**Dataset records**
==================================================

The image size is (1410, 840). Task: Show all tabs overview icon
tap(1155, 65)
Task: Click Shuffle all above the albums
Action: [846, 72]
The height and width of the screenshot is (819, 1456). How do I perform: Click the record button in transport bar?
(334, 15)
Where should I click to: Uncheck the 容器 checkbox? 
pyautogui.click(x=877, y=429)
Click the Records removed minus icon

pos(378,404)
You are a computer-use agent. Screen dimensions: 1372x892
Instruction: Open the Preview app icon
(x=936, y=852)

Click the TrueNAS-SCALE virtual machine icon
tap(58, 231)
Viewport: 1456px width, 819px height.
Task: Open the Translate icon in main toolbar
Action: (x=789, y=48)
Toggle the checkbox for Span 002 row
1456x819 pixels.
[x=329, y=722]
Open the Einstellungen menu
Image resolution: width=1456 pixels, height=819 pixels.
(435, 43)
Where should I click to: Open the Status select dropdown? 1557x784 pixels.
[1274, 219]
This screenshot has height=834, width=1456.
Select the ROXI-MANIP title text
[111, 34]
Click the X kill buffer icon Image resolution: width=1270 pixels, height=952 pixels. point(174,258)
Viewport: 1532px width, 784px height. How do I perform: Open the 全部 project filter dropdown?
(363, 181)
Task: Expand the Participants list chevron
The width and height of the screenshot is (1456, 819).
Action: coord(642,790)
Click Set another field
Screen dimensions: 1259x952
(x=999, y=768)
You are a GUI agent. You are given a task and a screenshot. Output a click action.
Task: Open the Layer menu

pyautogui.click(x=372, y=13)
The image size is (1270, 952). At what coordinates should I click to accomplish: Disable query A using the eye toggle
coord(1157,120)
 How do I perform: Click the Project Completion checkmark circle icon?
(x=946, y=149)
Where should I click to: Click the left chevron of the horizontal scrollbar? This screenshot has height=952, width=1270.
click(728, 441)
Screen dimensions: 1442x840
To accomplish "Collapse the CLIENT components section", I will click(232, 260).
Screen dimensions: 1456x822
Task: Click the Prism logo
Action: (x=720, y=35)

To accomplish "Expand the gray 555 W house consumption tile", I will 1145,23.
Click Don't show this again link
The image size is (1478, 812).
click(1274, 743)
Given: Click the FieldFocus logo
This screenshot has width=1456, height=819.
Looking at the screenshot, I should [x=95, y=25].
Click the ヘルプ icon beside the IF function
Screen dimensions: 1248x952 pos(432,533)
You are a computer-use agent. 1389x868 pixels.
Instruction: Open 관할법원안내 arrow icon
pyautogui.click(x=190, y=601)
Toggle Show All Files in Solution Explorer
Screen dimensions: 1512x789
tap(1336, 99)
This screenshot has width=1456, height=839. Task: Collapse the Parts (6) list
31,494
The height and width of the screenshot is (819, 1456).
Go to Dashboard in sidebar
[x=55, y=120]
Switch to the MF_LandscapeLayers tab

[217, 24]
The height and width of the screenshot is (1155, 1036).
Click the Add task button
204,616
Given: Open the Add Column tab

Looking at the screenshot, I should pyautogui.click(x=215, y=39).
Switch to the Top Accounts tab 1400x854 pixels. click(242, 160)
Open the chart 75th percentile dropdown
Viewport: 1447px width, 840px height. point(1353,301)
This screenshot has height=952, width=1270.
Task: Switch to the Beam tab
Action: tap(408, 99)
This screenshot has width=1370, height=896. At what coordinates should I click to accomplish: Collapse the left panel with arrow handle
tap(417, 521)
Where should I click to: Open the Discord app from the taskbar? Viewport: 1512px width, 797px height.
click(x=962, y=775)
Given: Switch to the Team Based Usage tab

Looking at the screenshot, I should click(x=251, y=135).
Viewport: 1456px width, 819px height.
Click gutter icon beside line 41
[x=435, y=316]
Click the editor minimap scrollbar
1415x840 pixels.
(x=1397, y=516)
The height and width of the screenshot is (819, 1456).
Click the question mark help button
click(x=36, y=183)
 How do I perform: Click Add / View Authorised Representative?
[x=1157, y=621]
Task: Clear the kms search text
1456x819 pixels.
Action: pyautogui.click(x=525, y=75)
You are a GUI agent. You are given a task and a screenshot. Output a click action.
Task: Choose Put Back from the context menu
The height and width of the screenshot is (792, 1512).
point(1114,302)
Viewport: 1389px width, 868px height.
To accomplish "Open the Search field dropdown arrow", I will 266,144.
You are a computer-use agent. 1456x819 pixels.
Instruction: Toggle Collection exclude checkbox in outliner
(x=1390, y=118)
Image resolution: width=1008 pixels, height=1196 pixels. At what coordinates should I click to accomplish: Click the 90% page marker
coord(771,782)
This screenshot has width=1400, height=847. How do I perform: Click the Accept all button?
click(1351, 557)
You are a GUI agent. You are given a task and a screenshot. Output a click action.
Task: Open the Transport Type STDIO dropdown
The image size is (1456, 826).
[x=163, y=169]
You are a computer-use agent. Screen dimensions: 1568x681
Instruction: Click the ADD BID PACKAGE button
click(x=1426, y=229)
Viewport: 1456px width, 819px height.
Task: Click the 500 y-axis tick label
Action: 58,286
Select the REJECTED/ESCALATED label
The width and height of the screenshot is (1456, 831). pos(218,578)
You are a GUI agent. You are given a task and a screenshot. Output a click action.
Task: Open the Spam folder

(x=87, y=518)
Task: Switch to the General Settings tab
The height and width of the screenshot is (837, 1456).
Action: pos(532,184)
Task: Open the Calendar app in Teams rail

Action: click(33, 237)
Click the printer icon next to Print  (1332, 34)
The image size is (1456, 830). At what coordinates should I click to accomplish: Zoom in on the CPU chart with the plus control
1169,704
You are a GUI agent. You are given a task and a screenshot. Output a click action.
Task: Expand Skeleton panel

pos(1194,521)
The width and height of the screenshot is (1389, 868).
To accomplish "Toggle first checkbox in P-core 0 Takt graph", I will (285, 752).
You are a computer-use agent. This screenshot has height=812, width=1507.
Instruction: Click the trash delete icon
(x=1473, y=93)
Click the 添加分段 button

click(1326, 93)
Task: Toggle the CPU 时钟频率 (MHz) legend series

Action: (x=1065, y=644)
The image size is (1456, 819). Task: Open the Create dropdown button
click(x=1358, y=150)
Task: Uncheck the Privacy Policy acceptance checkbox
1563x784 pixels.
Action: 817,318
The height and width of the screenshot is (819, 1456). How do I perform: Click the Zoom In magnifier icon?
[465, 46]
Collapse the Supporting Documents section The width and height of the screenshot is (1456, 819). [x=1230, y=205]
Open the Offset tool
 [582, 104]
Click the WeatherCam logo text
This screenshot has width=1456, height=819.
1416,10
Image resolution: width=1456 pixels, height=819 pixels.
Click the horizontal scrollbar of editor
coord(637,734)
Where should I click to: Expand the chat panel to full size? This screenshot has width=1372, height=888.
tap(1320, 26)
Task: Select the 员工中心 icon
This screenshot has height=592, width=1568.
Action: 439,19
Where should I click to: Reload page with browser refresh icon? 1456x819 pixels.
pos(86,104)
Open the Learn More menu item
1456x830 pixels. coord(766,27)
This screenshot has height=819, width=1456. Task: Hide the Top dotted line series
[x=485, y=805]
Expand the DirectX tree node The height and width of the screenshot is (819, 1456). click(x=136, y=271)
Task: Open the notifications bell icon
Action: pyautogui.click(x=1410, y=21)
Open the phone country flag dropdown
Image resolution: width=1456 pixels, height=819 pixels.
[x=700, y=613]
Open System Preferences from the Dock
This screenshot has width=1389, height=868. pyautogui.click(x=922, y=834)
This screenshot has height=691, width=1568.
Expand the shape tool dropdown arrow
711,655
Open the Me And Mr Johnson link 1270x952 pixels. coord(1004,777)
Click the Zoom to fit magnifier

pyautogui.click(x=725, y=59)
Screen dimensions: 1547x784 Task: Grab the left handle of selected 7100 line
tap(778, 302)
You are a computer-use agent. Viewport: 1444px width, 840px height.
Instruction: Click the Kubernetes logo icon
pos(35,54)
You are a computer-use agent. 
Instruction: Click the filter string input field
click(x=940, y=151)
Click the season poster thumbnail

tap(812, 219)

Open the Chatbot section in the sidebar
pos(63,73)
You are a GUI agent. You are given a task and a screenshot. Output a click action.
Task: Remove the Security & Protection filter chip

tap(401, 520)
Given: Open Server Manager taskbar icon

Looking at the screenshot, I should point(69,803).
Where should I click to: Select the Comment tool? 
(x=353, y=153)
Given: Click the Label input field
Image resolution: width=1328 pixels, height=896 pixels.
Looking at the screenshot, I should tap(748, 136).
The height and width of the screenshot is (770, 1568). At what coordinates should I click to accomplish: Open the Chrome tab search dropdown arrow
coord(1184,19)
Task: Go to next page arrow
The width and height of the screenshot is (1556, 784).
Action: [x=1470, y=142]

==================================================

**Your instructions**
Please copy out each line of the data in which the word "computer" occurs.

**Answer to the problem**
You are a computer-use agent. Screen dimensions: 1372x892
You are a computer-use agent. 1389x868 pixels.
You are a computer-use agent. 1456x819 pixels.
You are a computer-use agent. Screen dimensions: 1568x681
You are a computer-use agent. This screenshot has height=812, width=1507.
You are a computer-use agent. Viewport: 1444px width, 840px height.
You are a computer-use agent. 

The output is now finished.